**Deine Aufgaben:**
1. Beantworte zum Forenbeitrag über den Saitek X52 Pro die folgenden Fragen.
(a) An welchem Datum wurde der Beitrag verfasst?
(b) Welches Controllermodell wird genannt?
(c) Welcher Teil funktioniert laut dem Beitrag weiterhin problemlos?
2. Erkläre in ein bis drei Sätzen anhand des Forenbeitrags über den Saitek X52 Pro, worauf das durchgehende Blinken der LEDs laut einem anderen Forum hindeutet und wie diese Deutung im Beitrag eingeschätzt wird.

**Vorliegender Text:**
# Saitek X52 Pro Controller reagiert nicht/LED's blinken



## X.Ray (26. September 2012)

Heyho Community,

erst kürzlich hab' ich mir 'nen Controller für Flugsimulation angeschafft, der hat auch einwandfrei funktioniert, bis zu dem Zeitpunkt wo ich die Simulation beendet habe. Es handelt sich hierbei um den Saitek X52 Pro. Die LED's des Hauptcontrollers (also nicht der Schubregler) blinken nun durchgehend (von einem anderen Forum habe ich gelesen das das heißt das der Controller angeblich nicht genug Strom bekommt, was irgendwie nicht sein kann) und laut dem Konfigurationsprogramm reagiert gar nichts mehr vom eigentlichen Controller, allerdings funktioniert der Schubregler problemlos.

**Auszug aus Quelle:**
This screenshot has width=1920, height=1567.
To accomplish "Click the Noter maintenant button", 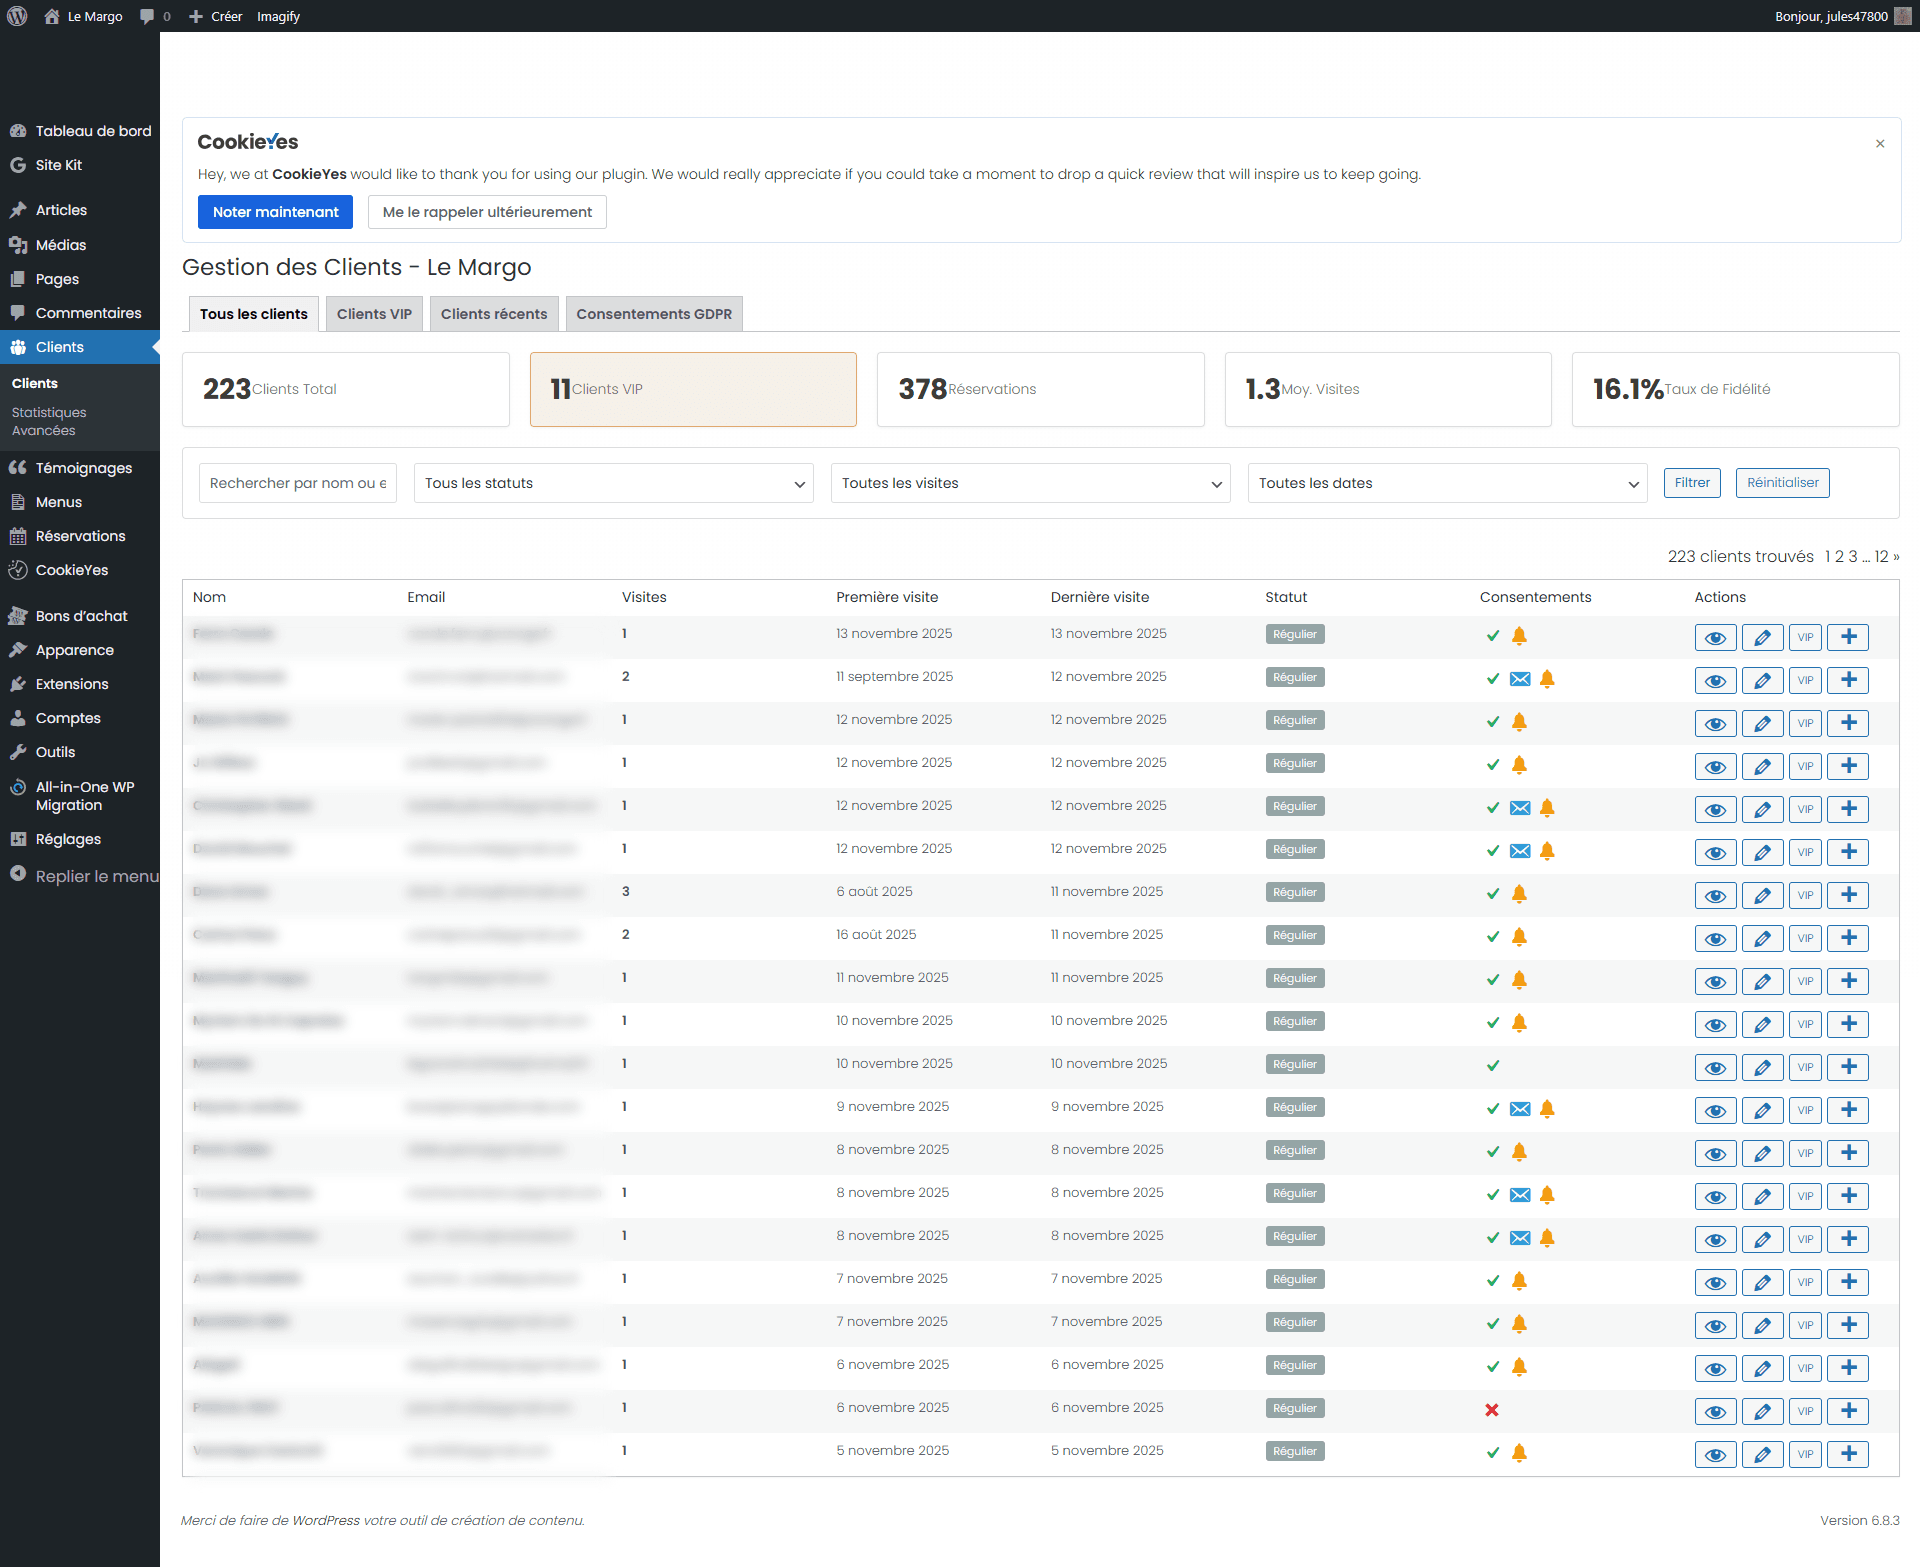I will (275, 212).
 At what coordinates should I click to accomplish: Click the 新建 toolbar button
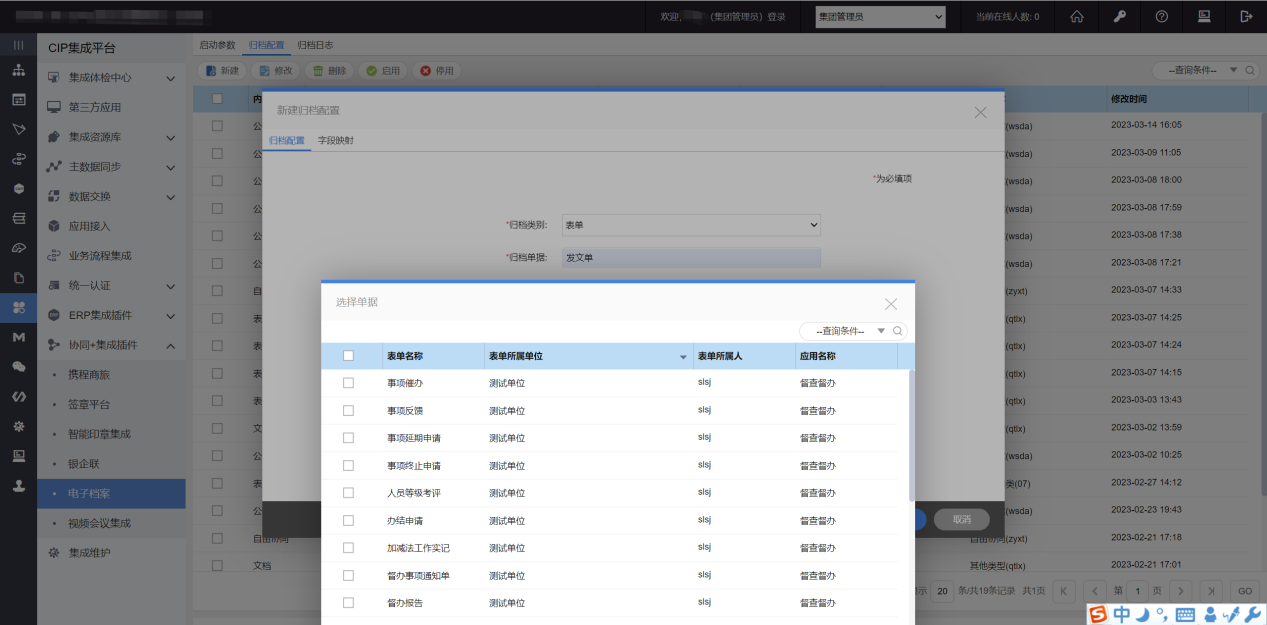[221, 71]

**Antworten je Aufgabe:**
1.
(a) Am 26. September 2012.
(b) Saitek X52 Pro.
(c) Der Schubregler.

2. Laut einem anderen Forum bedeutet das durchgehende Blinken der LEDs am Hauptcontroller, dass der Controller angeblich nicht genug Strom bekommt. Im Beitrag wird diese Erklärung jedoch angezweifelt, weil das „irgendwie nicht sein kann“.